When networking in Vagrant goes wrong

Majic

When networking in Vagrant goes wrong

Pingbacks

Comments

For some time now I have been a big fan of Vagrant, a very convenient tool for provisioning and working with virtual machines in development environments.

Out of the box, most people use Vagrant in a single-machin set-up. In this role, Vagrant is perfect for things like website development by helping you reduce clutter on the local dev machine, moving it into easily reproducible VM, and being able to install tools that might not be available on your host's distro.

A couple of weeks ago I embarked on learning how to use and work with Docker, an application container engine/manager/you name it software.

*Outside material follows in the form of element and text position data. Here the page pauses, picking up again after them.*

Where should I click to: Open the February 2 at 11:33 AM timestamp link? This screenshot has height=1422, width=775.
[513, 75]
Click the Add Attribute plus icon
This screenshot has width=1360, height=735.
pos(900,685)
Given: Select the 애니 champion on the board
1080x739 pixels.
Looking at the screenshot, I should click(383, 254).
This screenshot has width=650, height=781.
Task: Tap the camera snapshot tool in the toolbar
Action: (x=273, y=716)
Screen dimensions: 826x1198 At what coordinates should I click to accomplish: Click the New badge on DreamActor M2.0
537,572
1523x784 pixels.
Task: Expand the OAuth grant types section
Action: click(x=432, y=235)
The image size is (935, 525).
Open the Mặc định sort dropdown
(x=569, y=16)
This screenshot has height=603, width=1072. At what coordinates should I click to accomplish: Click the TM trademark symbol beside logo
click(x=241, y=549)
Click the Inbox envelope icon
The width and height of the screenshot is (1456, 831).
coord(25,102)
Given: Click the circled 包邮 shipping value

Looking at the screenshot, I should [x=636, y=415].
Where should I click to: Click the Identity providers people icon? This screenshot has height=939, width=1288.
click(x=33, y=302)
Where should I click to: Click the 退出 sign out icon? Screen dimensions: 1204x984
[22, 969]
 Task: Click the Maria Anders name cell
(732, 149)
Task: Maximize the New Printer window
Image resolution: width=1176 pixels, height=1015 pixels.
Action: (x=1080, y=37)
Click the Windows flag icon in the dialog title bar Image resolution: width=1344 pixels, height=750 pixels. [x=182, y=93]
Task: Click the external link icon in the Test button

Since I did not want to mess with my Gentoo box by installing a bunch of new packages for testing purposes, I decided to bring up VMs instead. In order to make life easier, the decision was to use Vagrant for bringing up the VMs, and Ansible for setting them up. That way I can bring up, and tear down the environment on a whim without using too much energy.

At first, there was just one VM as I learned all the basics on using Docker. This quickly grew to three VMs for testing more of Docker functionality, predominantly for purpose of running a Docker Swarm.

In order to have Docker Swarm working, I needed to have same IP addresses assigned to VMs every time. Out of the box, however, Vagrant uses VirtualBox internal DHCP for providing IPs, which means you will get random IPs assigned more often than not (and you can't control the internal DHCP for IP assignment purposes).

Luckily, Vagrant can set-up additional private network for connecting all the machines, where you can either decide to use DHCP or set-up static IPs. A couple of updates to Vagrantfile later, I was running with static IPs on an extra VM interface.

As I read more about Docker, I decided to bring up a system that is closer to what would be run in production. E.g. proper HA with multiple VMs, separation of VM duties etc.

This involved a lot more Ansible roles and configuration, and in order to make sure everything works correctly I started destroying and bringing up the VMs on more regular basis to test things out.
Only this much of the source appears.